The New People's Party (NPP) is a political party in Hong Kong. Chaired by Regina Ip, it is currently the fourth largest party in the Legislative Council.

Established by former senior government official Regina Ip in 2011, the party aims at broadening the middle class and civil servant votes where the pro-Beijing camp had traditionally underperformed. Since Ip has strongly indicated her interest in becoming Chief Executive and has run in 2012 and 2017 respectively, it has been suggested that the party is primarily a vehicle for that goal.

The party won two seats in the 2012 Legislative Council election, with Ip re-elected in Hong Kong Island and vice chairman Michael Tien gained a seat in New Territories West. The NPP expanded its grassroots network by forming an alliance with regional political group Civil Force in Shatin in 2014. With the groundwork of the Civil Force, the party gained an additional seat in New Territories East in 2016.

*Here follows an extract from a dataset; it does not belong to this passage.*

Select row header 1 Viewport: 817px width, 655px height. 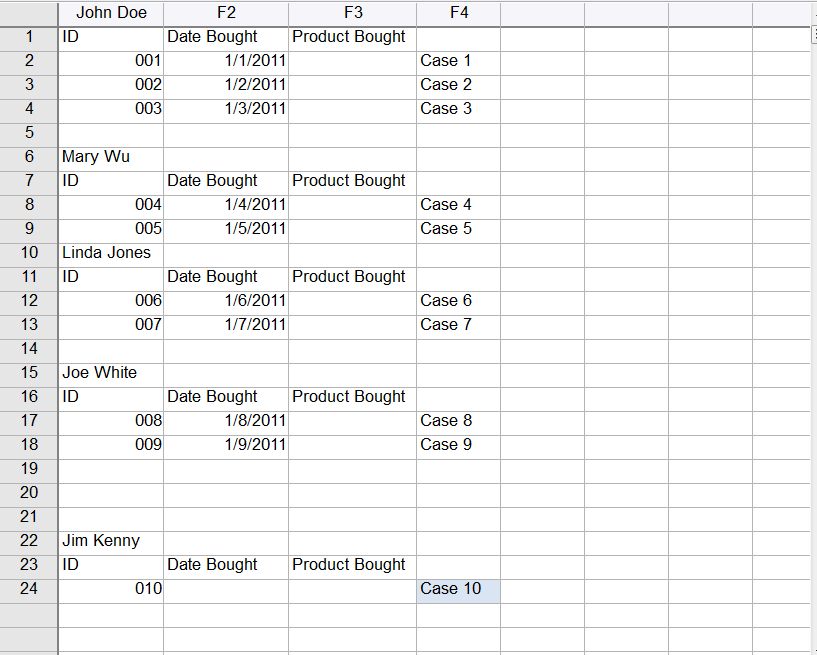pos(29,37)

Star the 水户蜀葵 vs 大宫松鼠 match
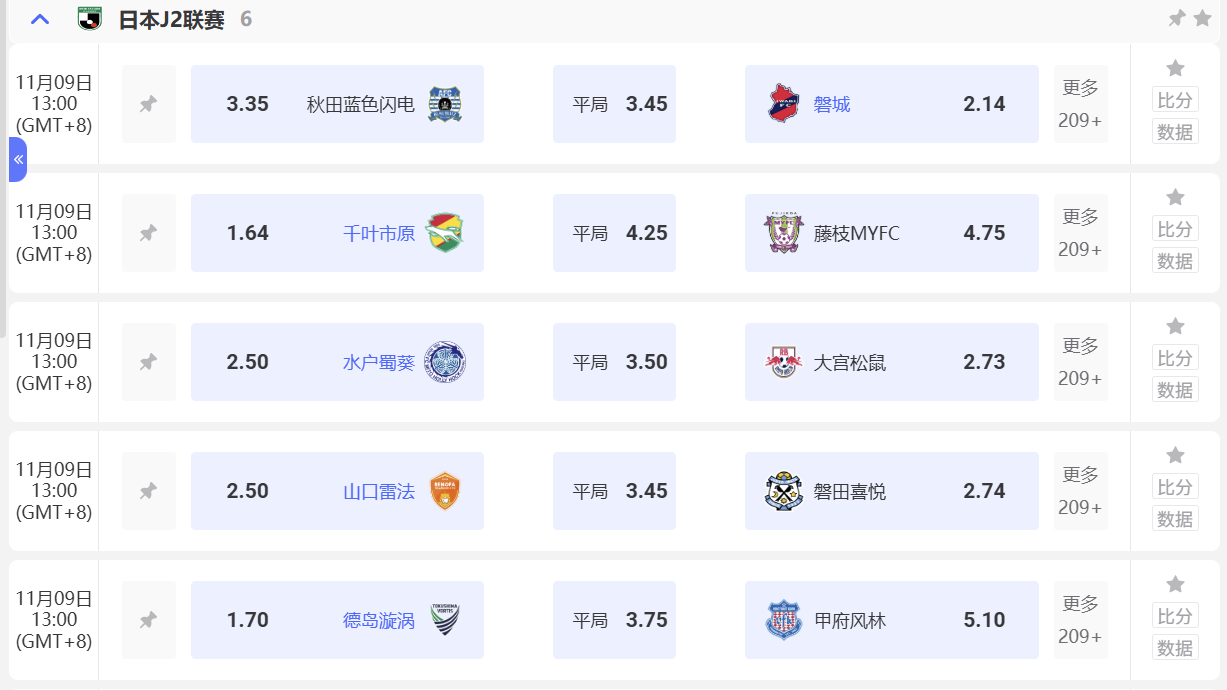pyautogui.click(x=1175, y=327)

As the NPP became closer with the Beijing authorities, Tien split from the party with six other District Councillors in 2017. Being the vocal supporter of the SAR administration, the NPP received a devastating defeat in the 2019 District Council election amid the widespread anti-government protests in 2019, with all of its 28 candidates being defeated and all of its 13 District Councillors being unseated.

==Party beliefs==
The party positions itself with the pro-Beijing camp. Ip has said that it targets the "middle-class", rather than the "grass-roots". Its electorate base also largely comes from the civil servants, especially retired officials from the disciplined services, due to Ip's background. The party's stated platform includes universal suffrage, economic diversification and the reduction in the wealth gap.

==History==
===Early years===
The leading figure of the New People's Party is Regina Ip, who was the then Secretary for Security and the incumbent member of the Legislative Council, as well as the chair of the think tank Savantas Policy Institute. She founded the New People's Party on 9 January 2011. Michael Tien, former vice chairman of the Liberal Party and younger brother of former Liberal Party chair James Tien, is the deputy chairman. Another deputy chairman was Louis Shih.

The party intended to field ten candidates in the district council elections in November 2011. Candidates would include three former senior security service officers in Tony Liu Kit-ming, the soon-to-retire chairman of the Hong Kong Police Inspectors Association; Wat Ki-on, the retired former chairman of the Fire Services Department Ambulancemen's Union; and Tsui Chi-keung, the retired former chairman of the Fire Services Department Staff's General Association. It won four seats in total as a result.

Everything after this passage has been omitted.